Written request:
Continue the drone modeling and control course page from where it stops.

Text shown:

Courses

ECEN672/472: Modeling and Control of Drones

Instructor: Dr. Ali Karimoddini, Dept. of Electrical and Computer Engineering, NC A&T University, Email: akarimod at ncat.edu

Prerequisite: ELEN-410 or consent of instructor

Course Overview: This course introduces a systematic approach to modeling and control of Unmanned Aerial Vehicles (UAVs). The course explores different topics including UAV kinematics, rigid body dynamics, UAV mathematical model, automatic control, flight sensing and control mechanisms, and flight control design. In addition, the course will have some lab sessions for actual implementation of flight control systems on a small drone and/or software development and flight simulations.

Raw records:
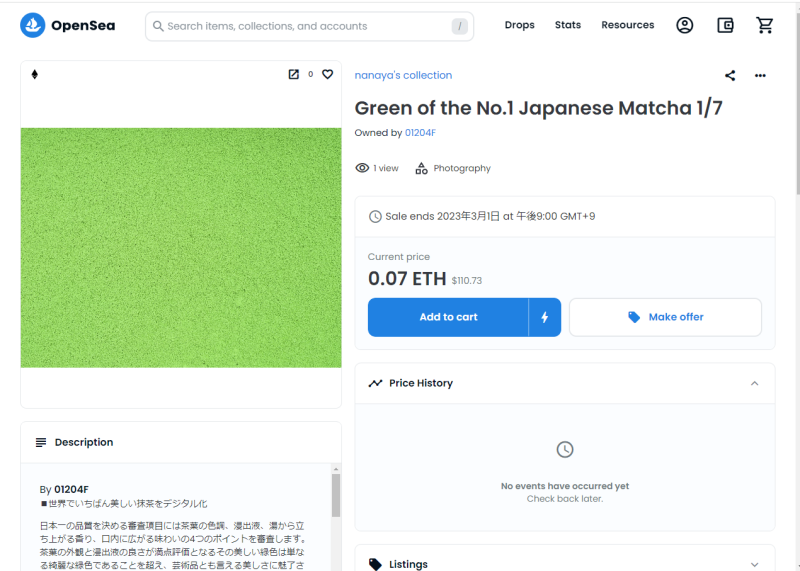Click the share icon

[x=730, y=75]
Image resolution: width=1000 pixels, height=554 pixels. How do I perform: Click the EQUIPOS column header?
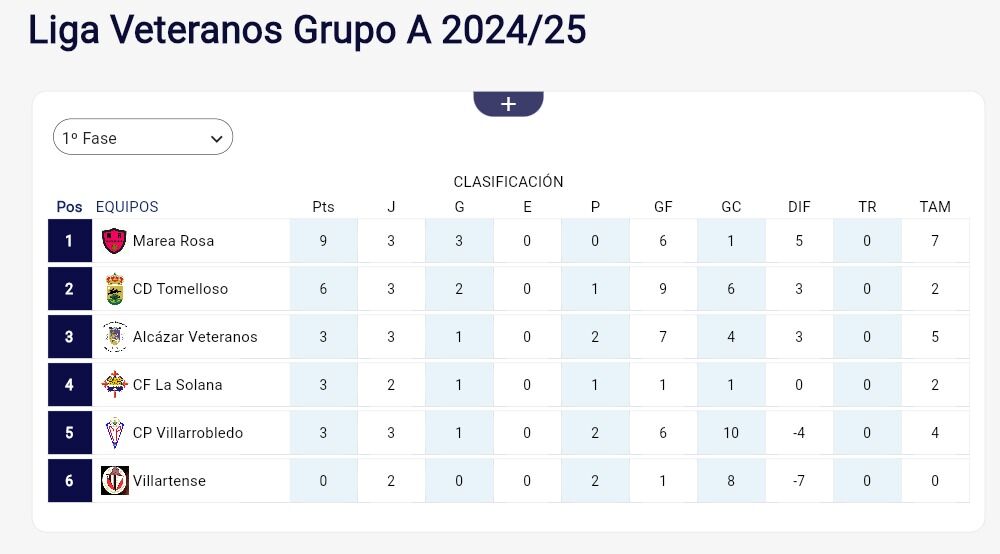[127, 207]
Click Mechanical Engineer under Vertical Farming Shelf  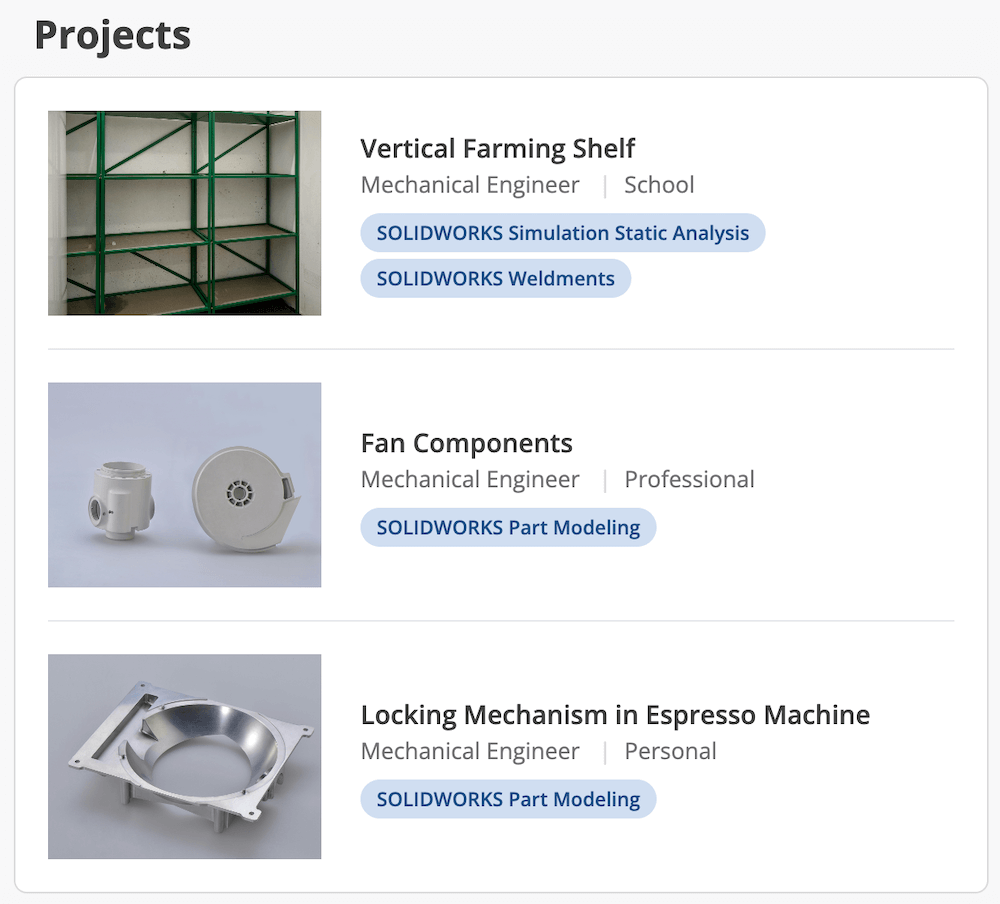470,185
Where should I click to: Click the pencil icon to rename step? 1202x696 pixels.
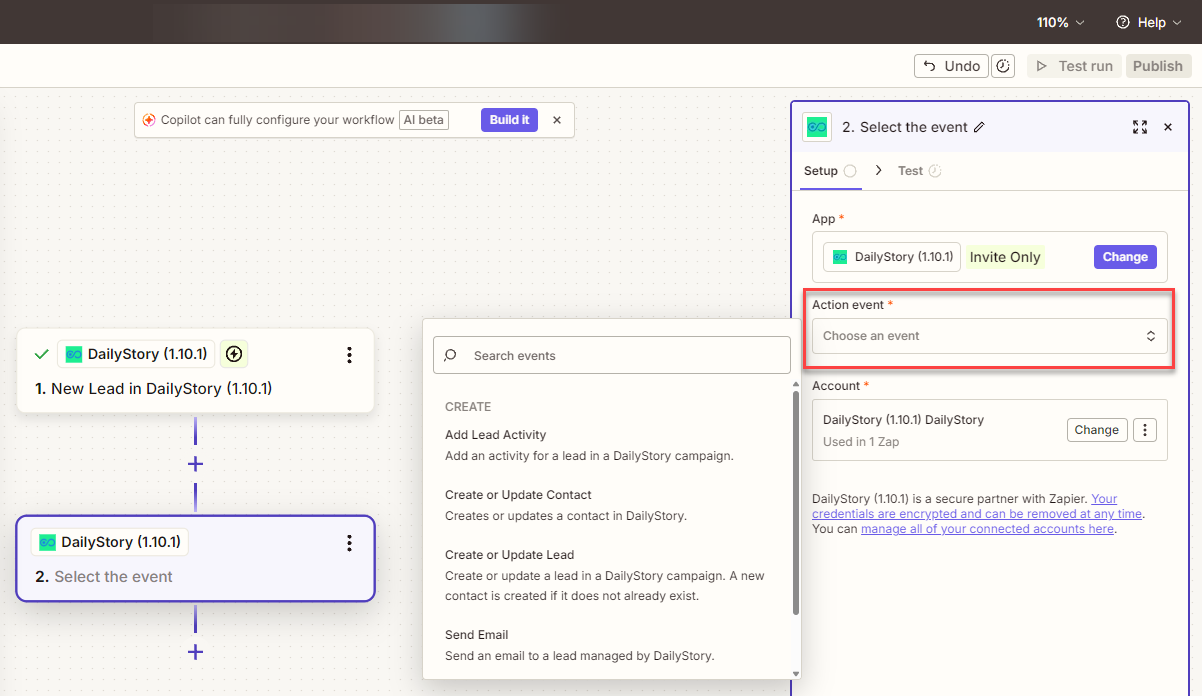coord(979,127)
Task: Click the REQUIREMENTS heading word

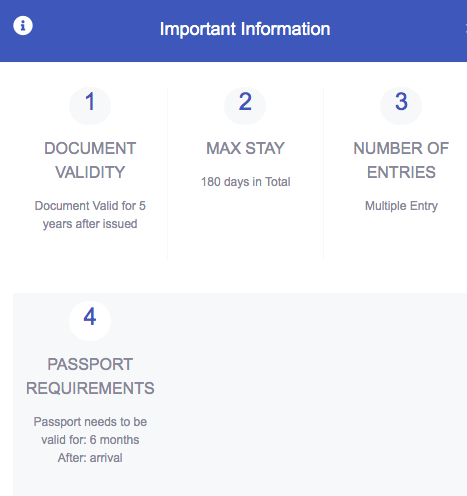Action: pyautogui.click(x=90, y=388)
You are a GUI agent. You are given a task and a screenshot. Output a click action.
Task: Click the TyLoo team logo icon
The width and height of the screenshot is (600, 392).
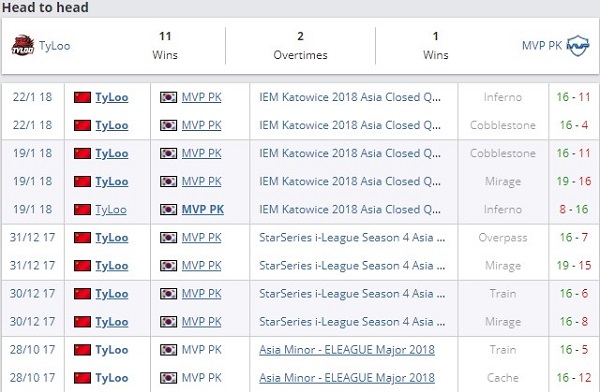click(23, 46)
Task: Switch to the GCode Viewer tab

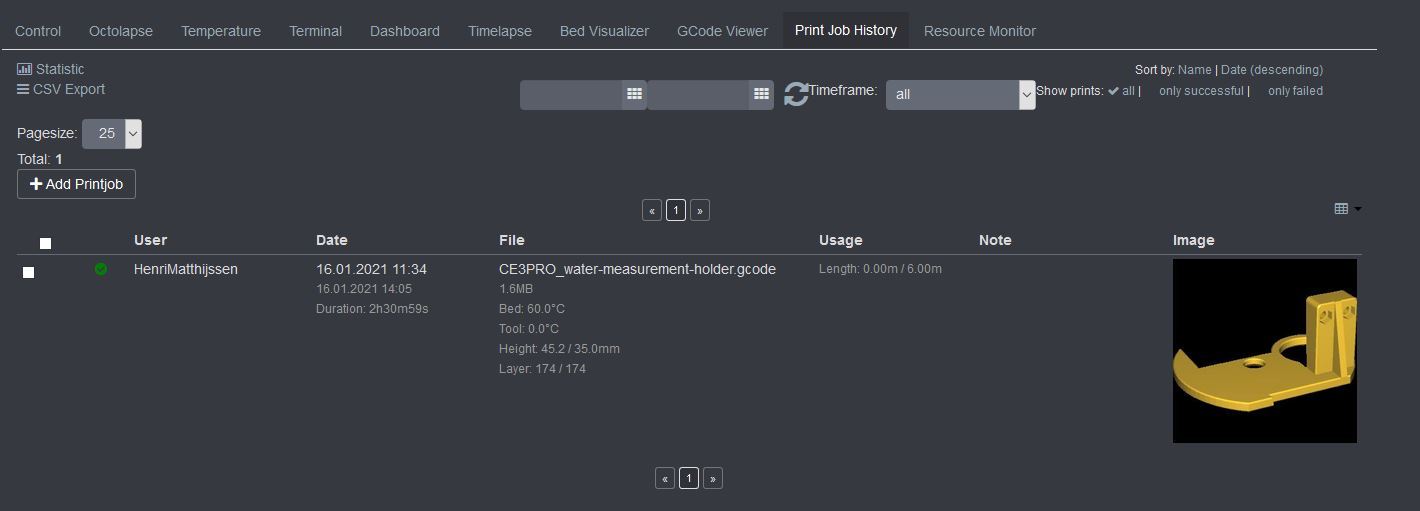Action: pos(722,31)
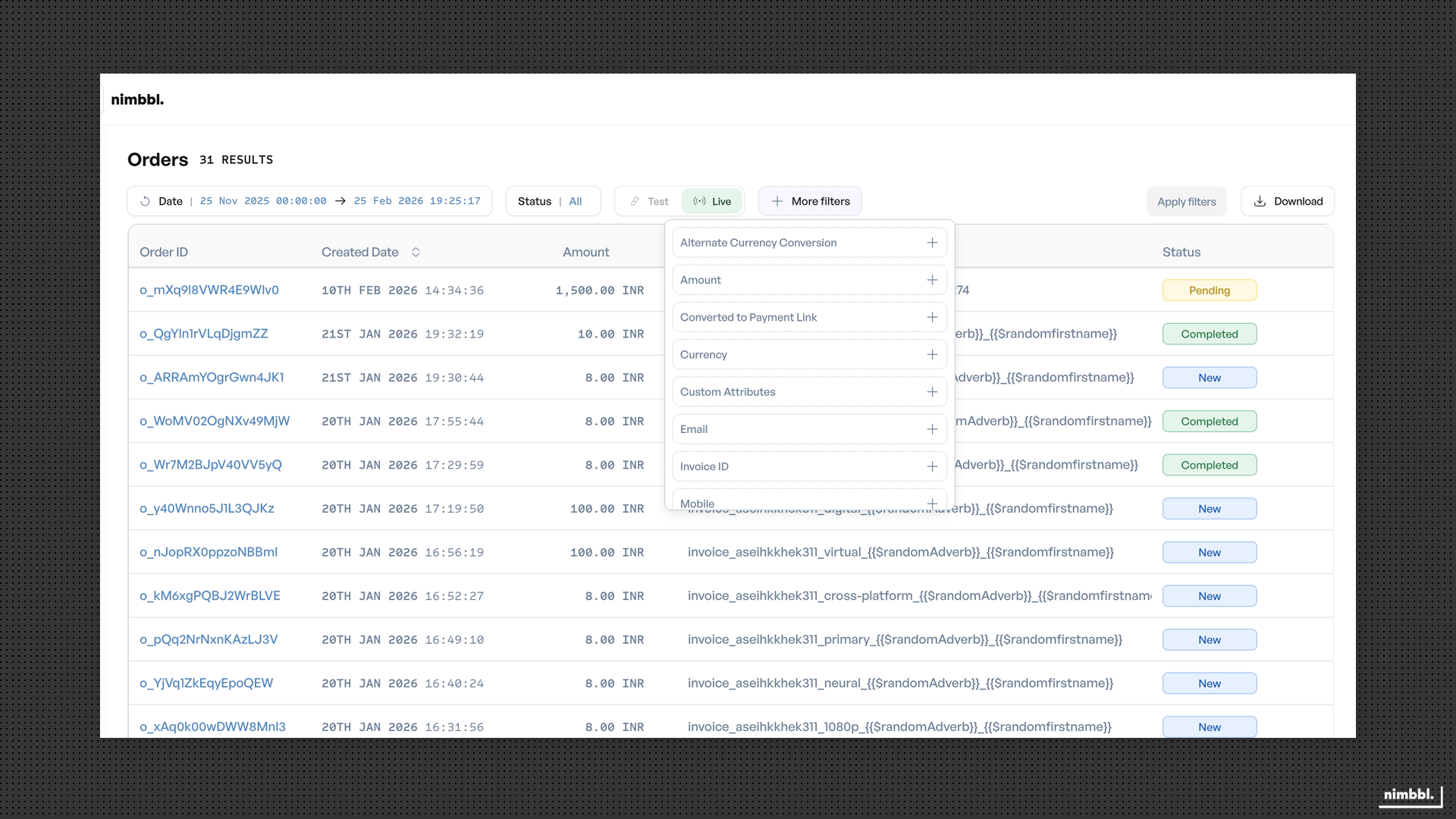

Result below:
Course link: https://www.accesslab.net/education-and-outreach/courses/ecen672-472

ECEN885: Self-driving Cars: Perception and Control

Instructor: Dr. Ali Karimoddini, Dept. of Electrical and Computer Engineering, NC A&T University, Email: akarimod at ncat.edu

Prerequisite: ELEN-668 or consent of instructor

Course Overview: This course will cover recent developments in control of autonomous cars and discusses fundamental problems that an autonomous car faces while moving in its environment. The course covers basic concepts of autonomous cars and feedback control of autonomous cars including sensors, estimation, sensor fusion, planning, navigation, and control.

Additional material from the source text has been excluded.